Stored dataset items
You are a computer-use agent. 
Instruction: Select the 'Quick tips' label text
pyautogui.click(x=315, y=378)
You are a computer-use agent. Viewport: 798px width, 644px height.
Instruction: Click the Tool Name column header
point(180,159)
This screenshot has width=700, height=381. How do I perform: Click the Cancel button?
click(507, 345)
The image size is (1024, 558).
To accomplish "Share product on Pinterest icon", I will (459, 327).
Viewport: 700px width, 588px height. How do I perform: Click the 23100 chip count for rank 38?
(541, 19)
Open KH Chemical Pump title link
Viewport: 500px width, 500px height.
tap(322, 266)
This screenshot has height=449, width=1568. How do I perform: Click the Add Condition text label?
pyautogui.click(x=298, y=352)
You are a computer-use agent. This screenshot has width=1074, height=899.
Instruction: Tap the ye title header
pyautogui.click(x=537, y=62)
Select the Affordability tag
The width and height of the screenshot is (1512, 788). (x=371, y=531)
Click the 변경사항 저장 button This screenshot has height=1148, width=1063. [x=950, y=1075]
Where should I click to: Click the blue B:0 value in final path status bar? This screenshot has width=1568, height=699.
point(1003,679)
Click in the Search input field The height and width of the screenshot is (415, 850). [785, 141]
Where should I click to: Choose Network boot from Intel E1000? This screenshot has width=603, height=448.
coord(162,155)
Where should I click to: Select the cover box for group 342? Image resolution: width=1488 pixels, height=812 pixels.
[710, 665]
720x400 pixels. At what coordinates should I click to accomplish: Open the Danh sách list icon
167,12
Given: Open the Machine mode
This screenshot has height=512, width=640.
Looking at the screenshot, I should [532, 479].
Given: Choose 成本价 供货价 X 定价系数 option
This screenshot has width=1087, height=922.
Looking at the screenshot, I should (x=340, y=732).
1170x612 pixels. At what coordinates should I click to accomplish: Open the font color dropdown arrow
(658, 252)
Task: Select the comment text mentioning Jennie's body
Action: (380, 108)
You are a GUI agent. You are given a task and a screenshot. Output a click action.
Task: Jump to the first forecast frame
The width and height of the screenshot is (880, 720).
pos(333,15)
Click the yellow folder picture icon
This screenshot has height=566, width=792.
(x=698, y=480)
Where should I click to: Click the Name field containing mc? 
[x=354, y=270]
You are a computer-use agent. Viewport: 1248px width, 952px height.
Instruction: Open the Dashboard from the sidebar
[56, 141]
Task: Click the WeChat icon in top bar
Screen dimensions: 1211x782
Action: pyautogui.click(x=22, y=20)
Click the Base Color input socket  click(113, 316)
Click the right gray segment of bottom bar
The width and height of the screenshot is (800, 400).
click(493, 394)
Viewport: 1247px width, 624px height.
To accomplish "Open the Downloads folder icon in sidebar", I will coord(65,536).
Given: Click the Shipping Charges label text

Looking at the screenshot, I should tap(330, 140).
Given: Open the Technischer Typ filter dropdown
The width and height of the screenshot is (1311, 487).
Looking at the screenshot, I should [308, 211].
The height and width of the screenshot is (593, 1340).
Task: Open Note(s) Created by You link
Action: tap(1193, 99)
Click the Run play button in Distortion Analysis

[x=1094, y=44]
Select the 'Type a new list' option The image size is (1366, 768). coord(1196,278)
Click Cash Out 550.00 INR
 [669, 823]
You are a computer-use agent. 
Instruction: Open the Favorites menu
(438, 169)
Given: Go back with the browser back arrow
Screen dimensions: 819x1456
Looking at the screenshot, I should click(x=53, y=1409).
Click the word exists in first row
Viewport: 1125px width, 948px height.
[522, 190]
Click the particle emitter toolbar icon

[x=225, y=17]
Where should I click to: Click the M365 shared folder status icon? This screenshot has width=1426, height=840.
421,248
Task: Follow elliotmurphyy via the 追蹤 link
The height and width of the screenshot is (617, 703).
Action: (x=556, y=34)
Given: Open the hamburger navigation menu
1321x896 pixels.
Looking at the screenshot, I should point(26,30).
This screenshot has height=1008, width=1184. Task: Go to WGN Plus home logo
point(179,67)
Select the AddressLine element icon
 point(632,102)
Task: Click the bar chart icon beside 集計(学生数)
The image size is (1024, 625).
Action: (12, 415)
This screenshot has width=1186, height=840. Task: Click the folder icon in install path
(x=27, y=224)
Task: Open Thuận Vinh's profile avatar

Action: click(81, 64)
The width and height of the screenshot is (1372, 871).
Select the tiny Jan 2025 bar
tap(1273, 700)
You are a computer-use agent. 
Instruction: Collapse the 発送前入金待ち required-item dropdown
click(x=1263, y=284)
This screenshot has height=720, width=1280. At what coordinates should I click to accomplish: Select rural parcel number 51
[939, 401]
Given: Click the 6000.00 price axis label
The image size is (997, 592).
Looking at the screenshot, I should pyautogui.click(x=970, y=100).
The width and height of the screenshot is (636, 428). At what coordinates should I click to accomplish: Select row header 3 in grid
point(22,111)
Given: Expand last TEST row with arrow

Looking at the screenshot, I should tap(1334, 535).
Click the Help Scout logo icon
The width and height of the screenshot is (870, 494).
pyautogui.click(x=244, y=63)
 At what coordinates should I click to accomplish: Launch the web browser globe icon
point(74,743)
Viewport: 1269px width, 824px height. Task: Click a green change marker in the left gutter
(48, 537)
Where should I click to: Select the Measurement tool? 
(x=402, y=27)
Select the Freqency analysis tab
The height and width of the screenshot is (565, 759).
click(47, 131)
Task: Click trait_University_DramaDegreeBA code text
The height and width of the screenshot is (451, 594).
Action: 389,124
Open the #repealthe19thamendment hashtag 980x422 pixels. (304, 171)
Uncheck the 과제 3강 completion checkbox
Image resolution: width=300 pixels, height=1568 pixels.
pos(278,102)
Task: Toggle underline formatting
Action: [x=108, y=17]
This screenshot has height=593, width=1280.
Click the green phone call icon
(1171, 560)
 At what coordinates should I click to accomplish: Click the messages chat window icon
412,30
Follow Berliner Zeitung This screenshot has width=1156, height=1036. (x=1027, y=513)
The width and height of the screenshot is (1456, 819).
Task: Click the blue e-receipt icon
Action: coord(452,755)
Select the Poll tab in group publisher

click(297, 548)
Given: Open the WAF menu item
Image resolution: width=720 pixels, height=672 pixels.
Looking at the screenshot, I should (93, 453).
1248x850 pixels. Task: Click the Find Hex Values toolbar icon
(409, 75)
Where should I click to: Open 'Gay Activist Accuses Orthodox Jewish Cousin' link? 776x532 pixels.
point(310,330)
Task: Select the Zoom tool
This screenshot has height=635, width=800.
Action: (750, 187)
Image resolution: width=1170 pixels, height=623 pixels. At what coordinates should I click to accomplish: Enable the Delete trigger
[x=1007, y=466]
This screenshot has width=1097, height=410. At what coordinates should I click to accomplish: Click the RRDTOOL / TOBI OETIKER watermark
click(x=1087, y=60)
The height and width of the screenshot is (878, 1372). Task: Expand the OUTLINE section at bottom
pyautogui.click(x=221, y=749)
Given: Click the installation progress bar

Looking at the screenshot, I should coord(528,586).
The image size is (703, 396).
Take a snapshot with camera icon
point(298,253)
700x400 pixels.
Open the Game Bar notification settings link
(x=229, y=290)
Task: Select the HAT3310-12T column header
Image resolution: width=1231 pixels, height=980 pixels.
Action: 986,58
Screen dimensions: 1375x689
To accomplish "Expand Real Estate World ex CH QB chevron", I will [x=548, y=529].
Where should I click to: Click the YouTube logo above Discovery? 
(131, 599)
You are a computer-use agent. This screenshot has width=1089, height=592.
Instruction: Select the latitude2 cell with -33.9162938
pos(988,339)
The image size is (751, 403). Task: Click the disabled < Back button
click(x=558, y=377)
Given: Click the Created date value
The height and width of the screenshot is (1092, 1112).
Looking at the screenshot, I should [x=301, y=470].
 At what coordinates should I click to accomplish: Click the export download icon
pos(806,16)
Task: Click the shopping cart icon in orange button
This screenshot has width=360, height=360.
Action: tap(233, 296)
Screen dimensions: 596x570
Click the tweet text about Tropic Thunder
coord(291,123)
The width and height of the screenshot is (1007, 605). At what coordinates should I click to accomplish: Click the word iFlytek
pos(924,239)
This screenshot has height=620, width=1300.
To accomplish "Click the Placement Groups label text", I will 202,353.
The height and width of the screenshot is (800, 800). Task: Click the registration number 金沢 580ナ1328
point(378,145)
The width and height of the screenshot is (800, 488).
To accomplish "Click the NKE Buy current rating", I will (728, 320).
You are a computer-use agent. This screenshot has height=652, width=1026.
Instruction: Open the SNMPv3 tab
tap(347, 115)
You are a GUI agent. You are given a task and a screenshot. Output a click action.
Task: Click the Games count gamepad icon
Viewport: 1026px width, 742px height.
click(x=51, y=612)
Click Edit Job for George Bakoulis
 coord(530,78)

[TASK BRIEF] Return the lines above that include the string "agent".

[SOLUTION FOR THIS TASK]
You are a computer-use agent. 
You are a computer-use agent. Viewport: 798px width, 644px height.
You are a computer-use agent. This screenshot has width=1074, height=899.
You are a GUI agent. You are given a task and a screenshot. Output a click action.
You are a computer-use agent. Viewport: 1248px width, 952px height.
You are a computer-use agent. 
You are a computer-use agent. 
You are a computer-use agent. This screenshot has width=1089, height=592.
You are a computer-use agent. This screenshot has height=652, width=1026.
You are a GUI agent. You are given a task and a screenshot. Output a click action.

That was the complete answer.